▶ _Task goal_
If a line of the data below contains the string "Projects", count it, then state the total alone.

▶ _Records to process_
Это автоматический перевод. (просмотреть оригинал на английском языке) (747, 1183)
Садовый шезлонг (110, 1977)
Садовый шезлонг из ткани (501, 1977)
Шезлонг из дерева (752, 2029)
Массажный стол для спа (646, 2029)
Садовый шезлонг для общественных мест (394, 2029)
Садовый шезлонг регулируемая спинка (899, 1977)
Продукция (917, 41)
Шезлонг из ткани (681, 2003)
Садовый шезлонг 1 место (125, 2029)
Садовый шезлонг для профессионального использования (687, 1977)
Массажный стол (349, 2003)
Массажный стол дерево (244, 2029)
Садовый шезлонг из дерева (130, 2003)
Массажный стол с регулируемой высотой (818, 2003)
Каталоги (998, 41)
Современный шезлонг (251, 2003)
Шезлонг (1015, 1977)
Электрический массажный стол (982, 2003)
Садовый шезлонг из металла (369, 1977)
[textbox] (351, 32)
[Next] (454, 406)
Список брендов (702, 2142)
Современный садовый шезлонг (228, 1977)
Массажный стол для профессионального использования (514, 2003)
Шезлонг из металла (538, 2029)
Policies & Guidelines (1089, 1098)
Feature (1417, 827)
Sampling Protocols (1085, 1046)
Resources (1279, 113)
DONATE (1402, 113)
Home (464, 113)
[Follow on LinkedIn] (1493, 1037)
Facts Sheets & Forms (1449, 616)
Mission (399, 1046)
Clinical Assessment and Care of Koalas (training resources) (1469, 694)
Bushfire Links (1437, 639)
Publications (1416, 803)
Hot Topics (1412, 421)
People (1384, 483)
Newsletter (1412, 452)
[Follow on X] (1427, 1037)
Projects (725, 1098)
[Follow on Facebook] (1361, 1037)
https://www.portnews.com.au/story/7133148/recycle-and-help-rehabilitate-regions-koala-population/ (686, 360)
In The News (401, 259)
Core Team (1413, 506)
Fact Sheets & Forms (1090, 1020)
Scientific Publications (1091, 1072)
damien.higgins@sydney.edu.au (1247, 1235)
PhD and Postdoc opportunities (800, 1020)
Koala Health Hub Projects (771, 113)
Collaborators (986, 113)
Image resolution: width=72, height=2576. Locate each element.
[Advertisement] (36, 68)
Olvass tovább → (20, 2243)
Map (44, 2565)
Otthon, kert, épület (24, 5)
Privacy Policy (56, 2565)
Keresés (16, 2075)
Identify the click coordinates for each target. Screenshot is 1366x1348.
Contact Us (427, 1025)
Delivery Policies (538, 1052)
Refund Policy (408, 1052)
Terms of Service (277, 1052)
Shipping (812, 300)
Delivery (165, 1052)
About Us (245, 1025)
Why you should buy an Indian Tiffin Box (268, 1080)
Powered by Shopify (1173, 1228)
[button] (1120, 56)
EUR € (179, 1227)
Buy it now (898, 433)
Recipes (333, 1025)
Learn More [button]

▶ _Task result_
2